Title: Body mass index bias in defining obesity of diverse young adults: The Training Intervention and Genetics of Exercise Response (TIGER) Study Authors
|Jackson, Andrew -|
|Ellis, Kenneth -|
|Mcfarlin, Brian -|
|Sailors, Mary -|
|Bray, Molly -|
Submitted to: British Journal of Nutrition
Publication Type: Peer Reviewed Journal
Publication Acceptance Date: March 5, 2009
Publication Date: October 1, 2009
Citation: Jackson, A.S., Ellis, K.J., McFarlin, B.K., Sailors, M.H., Bray, M.S. 2009. Body mass index bias in defining obesity of diverse young adults: The Training Intervention and Genetics of Exercise Response (TIGER) Study. British Journal of Nutrition. 102(7):1084-1090. Interpretive Summary: The body mass index is universally used to identify obesity in adults of all ethnicities, although it was originally established using only older Caucasians or non-minority populations. When we examined multi-ethnic, college-aged young adults, we found that there were significant differences in the amount of body fat with ethnicity and gender for the same body-size index when compared with the Caucasians. If the standard index is used, the amount of body fat would be overestimated for African-Americans, while underestimated for Asian-Americans. We have proposed ethnic-specific adjustments for the body-size index that will allow for the generalizability of the basic weight-for-height index.

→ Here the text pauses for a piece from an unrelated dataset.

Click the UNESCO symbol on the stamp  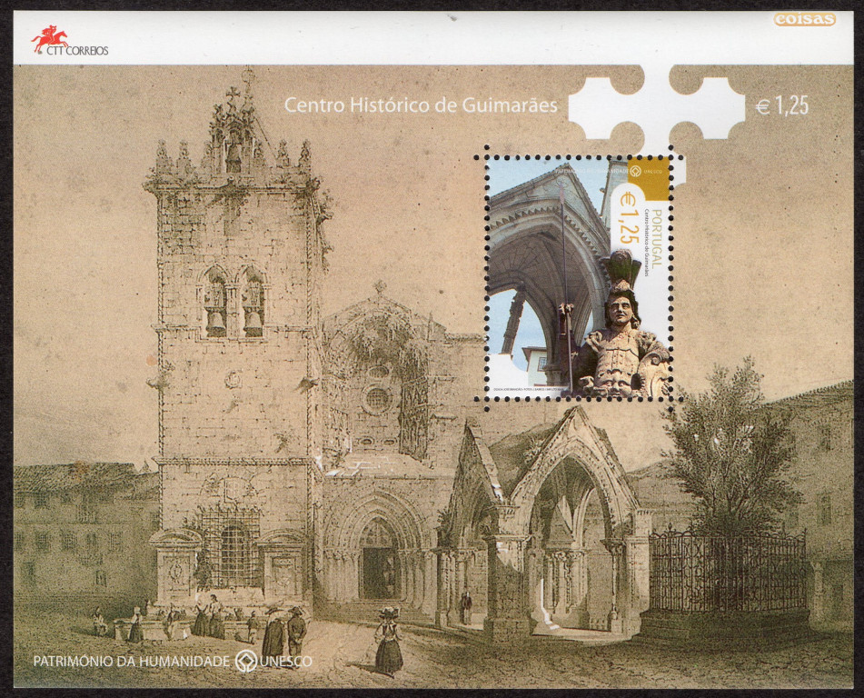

Technical Abstract: The BMI cut-score used to define overweight and obesity was derived primarily using data from Caucasian men and women. The present study evaluated the racial/ethnic bias of BMI to estimate the adiposity of young men and women (aged 17–35 years) using dual-energy X-ray absorptiometry (DXA) determination of percentage body fat (DXA-BF%) as the referent standard. The samples were 806 women and 509 men who were tested from one to three times over 9 months, providing 1300 observations for women and 820 observations for men. Linear mixed models (LMM) regression showed that with age and BMI controlled, DXA-BF% of African-American (AA) men and women, Asian-Indian men and women, Hispanic women, and Asian women significantly differed from non-Hispanic white (NHW) men and women. For the same BMI of NHW women, the DXA-BF% of AA women was 1.76% lower, but higher for Hispanic (1.65%), Asian (2.65%), and Asian-Indian (5.98%) women. For the same BMI of NHW men, DXA-BF% of AA men was 4.59% lower and 4.29% higher for Asian-Indian men. Using the recommended BMI cut-scores to define overweight and obesity systematically overestimated overweight and obesity prevalence for AA men and women, and underestimated prevalence for Asian-Indian men and women, Asian women, and Hispanic women. The present study extends the generalizability of research documenting the racial/ethnic bias of the universal overweight and obesity BMI cut-scores.